# A bunch of Jr. Gents



## jsolie (Dec 15, 2016)

If you've ever wondered what 39 Jr. Gent look like all next to each other, then look no further:












This is part for an order that my wife's boss placed for some custom Jr. Gents.  These are all custom Alumilite pours, many of them done by my wife (who finds the mixing of different colors fascinating - and has many ideas she wants to try).

One little curve ball: my client wanted a logo in the finial.  He's a franchisee for Jack in the Box and has quite a few stores in the western US.  It took a bit of hunting, but I found a company that could make them for me.  I can post details if anyone's interested.
















I still have a lot of pens to make for the order. :banana:

Some things learned:

1) Alumilite regular sets fast.
2) Epoxy is sticky and the hardener does not make the house smell good.
3) Drilling is not terribly enjoyable.
4) Clearing remnant epoxy out of tubes is not terribly enjoyable either.
5) Buffing wheel. Buffing wheel.

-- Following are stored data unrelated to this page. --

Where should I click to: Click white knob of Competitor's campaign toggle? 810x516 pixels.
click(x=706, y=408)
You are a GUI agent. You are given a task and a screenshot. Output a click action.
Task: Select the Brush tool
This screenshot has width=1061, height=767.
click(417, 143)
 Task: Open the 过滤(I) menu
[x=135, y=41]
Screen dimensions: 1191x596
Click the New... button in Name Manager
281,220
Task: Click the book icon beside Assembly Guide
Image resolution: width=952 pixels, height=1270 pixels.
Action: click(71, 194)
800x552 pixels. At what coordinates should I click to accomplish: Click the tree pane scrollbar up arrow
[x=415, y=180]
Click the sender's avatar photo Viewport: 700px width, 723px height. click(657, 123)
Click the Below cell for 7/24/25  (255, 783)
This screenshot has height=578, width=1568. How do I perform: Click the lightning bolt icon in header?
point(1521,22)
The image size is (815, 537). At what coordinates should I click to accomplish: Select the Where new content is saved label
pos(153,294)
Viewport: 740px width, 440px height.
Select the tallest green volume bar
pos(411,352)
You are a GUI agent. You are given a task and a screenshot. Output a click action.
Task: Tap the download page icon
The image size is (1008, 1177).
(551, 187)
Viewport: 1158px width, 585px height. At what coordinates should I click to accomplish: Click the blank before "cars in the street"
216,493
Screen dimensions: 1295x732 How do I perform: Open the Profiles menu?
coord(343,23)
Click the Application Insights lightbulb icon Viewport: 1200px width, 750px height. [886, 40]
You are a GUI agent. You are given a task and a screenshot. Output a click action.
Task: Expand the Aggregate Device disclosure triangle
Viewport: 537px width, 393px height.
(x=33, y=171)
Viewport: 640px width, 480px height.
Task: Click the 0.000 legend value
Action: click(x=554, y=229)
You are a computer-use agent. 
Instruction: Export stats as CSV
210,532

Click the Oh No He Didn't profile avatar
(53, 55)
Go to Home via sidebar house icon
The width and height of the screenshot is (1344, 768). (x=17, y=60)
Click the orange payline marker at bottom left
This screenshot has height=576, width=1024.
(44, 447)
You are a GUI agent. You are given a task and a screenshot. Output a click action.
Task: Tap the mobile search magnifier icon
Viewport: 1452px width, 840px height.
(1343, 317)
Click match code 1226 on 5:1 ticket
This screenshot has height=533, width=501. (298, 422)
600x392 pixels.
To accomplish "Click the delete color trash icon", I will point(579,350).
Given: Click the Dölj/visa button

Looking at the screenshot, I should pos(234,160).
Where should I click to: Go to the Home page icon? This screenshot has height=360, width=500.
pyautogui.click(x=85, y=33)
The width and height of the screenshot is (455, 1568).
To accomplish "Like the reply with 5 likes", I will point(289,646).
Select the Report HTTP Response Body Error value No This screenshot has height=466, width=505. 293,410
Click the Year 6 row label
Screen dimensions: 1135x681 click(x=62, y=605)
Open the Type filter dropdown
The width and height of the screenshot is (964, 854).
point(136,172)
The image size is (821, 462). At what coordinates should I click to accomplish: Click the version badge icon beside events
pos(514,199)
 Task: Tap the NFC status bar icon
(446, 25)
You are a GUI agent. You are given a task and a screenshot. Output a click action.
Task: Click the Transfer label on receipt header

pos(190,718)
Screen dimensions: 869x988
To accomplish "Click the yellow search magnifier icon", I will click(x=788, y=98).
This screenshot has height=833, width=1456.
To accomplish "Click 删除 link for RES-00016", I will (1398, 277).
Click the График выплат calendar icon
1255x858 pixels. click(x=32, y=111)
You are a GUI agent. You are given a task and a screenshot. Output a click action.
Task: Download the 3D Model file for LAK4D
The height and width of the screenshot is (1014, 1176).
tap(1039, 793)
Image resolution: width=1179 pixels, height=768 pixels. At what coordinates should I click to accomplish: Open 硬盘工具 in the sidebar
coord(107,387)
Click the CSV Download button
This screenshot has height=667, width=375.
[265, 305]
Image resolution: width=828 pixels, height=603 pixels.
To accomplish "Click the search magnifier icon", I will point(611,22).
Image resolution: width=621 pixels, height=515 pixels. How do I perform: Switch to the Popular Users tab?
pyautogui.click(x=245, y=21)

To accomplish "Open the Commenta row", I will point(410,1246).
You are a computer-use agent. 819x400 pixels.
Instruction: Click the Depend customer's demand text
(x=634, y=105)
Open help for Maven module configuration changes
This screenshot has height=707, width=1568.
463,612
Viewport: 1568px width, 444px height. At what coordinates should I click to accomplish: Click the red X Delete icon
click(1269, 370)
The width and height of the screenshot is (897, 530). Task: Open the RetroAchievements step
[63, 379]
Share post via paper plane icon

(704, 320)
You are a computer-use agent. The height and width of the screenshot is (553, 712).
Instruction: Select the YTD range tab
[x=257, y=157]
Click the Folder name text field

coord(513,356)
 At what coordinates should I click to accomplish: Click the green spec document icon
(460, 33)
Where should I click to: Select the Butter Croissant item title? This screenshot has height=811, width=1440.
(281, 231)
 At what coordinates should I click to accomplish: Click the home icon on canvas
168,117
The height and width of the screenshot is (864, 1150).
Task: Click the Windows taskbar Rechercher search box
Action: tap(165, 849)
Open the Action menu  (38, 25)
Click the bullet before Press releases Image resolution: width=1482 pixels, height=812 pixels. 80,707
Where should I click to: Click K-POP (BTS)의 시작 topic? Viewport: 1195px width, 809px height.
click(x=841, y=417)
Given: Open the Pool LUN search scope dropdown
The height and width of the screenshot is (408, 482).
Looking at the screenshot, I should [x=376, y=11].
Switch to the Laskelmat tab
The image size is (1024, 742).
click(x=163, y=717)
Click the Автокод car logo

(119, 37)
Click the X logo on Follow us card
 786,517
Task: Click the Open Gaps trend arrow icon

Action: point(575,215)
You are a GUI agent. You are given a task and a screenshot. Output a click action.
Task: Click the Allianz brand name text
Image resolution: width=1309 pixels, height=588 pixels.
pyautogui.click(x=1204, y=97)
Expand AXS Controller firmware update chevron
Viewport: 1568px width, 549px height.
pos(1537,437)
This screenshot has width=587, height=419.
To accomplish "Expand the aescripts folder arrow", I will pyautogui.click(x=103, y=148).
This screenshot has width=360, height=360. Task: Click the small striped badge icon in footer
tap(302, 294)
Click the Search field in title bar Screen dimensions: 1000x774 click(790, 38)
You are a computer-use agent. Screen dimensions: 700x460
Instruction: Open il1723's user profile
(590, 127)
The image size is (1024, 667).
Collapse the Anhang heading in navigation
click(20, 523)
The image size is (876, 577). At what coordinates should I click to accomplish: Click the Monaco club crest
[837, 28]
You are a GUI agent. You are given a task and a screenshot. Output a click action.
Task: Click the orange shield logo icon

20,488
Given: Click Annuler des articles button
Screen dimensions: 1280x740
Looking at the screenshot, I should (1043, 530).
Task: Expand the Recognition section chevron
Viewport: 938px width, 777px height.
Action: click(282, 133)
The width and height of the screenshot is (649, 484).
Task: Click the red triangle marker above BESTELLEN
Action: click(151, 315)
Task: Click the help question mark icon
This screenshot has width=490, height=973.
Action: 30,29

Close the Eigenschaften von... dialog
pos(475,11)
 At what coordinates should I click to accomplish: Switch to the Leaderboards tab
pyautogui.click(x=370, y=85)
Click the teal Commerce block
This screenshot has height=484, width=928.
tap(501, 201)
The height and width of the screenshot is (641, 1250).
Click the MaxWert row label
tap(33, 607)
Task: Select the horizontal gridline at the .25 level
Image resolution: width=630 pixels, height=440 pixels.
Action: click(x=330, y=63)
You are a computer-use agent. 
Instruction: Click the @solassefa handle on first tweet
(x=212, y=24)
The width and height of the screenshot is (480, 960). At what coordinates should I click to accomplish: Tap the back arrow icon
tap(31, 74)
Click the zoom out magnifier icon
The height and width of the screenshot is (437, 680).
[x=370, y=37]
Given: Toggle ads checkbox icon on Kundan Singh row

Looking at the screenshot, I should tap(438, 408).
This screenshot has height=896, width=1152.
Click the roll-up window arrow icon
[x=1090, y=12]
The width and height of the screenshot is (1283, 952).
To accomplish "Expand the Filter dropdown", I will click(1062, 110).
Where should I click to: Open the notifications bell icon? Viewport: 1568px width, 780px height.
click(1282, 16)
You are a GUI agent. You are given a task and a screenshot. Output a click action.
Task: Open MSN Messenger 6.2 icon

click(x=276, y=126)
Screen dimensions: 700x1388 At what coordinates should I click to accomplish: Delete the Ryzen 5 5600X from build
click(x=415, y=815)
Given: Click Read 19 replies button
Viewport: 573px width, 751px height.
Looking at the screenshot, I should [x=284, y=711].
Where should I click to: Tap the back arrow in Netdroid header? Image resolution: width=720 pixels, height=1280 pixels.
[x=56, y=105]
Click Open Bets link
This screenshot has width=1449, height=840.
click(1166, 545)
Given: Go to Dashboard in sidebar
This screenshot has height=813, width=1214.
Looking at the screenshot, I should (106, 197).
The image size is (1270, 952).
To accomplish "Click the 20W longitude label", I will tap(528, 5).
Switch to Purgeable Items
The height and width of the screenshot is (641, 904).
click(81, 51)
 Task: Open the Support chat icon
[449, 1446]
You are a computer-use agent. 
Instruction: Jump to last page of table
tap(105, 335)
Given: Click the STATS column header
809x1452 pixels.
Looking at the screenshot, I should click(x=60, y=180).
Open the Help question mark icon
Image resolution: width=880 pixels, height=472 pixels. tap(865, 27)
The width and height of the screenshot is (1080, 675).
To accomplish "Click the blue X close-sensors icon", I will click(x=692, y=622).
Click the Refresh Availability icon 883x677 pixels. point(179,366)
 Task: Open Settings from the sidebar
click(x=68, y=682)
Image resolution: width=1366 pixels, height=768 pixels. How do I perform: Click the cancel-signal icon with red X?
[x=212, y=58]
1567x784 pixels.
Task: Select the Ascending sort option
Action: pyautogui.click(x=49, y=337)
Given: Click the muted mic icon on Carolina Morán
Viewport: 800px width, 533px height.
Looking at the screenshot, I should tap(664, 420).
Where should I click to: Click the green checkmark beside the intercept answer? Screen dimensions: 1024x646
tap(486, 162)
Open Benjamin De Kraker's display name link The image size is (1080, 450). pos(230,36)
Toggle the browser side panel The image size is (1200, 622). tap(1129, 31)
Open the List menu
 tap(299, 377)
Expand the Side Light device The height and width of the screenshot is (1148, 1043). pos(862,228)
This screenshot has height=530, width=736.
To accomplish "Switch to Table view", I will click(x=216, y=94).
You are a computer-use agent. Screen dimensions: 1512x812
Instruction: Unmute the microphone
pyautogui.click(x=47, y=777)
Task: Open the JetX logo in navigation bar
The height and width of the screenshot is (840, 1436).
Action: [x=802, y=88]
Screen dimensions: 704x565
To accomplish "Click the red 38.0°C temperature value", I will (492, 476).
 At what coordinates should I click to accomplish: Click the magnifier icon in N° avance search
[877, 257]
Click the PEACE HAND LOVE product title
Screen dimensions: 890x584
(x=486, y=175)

Buffing wheel. :biggrin:
6) The "new" 10K gold CSUSA Jr. Gents are mostly ill-fitting
7) Staging your work is important.
8) Hone your skew regularly.


----------



## magpens (Dec 15, 2016)

Those are amazing !!!!! . Congratulations on your contract for the order !!!!


----------



## lhowell (Dec 15, 2016)

Your wife has an awesome eye for color mixing and balance of colors within the blanks!

Nice touch on the logo! 

Congrats! Beautiful pens!


----------



## campzeke (Dec 15, 2016)

WOW! That is a great order. I looks like you are packaging them up nicely too.


----------



## TonyL (Dec 15, 2016)

Now that is a handsome collection!


----------



## Jim15 (Dec 15, 2016)

Great collection of pens.


----------



## stuckinohio (Dec 16, 2016)

Nice work. I too like the blanks. My wife loves pouring with me too, but she's allergic to the alumilite and has to a respirator and long sleeve and gloves!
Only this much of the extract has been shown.